It was an august ceremony that signified absolutely nothing, the Middle East Peace Conference held in Paris just six months ago.
Representatives from some 70 countries, including the foreign ministers from 30 of them – along with outgoing US secretary of state John Kerry – took part in the parley on January 15.
The event caused no small degree of prior consternation in Jerusalem, concerned it might produce some final statement that would set the parameters for peace which, in the very final gasp of Barack Obama’s presidency, would be adopted and codified into a resolution by the UN Security Council.
So much energy expended on nothing.
The conference released a statement that nobody paid attention to, and five days later US President Donald Trump was inaugurated into office.

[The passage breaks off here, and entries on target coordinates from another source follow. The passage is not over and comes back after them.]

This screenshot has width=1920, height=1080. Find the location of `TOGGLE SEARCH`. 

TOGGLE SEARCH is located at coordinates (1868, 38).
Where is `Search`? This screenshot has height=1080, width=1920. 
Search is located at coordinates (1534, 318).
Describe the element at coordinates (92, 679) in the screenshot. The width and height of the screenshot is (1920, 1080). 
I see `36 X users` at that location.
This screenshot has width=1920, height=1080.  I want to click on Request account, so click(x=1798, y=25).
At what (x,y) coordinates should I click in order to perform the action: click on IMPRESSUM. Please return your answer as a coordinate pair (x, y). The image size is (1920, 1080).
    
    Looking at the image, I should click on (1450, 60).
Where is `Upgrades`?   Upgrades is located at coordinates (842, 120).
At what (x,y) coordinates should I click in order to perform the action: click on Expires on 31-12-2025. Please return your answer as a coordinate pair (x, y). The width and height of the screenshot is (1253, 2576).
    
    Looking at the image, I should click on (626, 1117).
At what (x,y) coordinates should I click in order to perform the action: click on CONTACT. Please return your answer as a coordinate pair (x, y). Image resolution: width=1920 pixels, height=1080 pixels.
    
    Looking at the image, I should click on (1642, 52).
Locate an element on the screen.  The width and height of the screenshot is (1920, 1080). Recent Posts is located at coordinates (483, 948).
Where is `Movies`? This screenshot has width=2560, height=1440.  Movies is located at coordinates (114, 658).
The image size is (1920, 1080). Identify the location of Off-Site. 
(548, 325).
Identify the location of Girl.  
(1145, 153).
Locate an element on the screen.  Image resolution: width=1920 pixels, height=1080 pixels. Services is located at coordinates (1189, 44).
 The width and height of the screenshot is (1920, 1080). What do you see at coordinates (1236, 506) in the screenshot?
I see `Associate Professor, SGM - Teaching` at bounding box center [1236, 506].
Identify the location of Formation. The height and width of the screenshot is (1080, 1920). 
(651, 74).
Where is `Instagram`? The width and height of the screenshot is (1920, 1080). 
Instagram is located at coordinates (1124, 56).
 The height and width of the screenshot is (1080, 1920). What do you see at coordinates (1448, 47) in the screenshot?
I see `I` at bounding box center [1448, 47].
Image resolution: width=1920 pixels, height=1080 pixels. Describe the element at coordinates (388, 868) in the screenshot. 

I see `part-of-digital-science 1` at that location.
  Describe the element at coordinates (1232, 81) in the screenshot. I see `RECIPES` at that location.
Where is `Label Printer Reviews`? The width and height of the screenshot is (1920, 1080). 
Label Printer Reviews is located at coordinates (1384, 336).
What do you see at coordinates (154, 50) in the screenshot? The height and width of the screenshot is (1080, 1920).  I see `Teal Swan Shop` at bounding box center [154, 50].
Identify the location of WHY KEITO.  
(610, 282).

Many of the heroes of the 2017 Paris summit are no longer on the scene: French president Francois Hollande, gone; French foreign minister Jean-Marc Ayrault, gone; Kerry, gone.
Gone too, at least for the time being, is an obsessive European and French focus on the Israeli-Palestinian diplomatic process, on the settlements.
In fact, months have gone by now without the monthly meeting of European foreign ministers issuing statements about the peace process, often in an unbalanced way to place the onus for the diplomatic stalemate on Israel’s shoulders. Who remembers the last time EU foreign policy chief Federica Mogherini was mentioned in an Israeli news report? One hears much less of late about the European Union or individual European countries considering sanctions against Israel for continued settlement construction.
Sure, they perfunctorily issue condemnatory statements following any news of new settlement building.
But the matter generally stops there.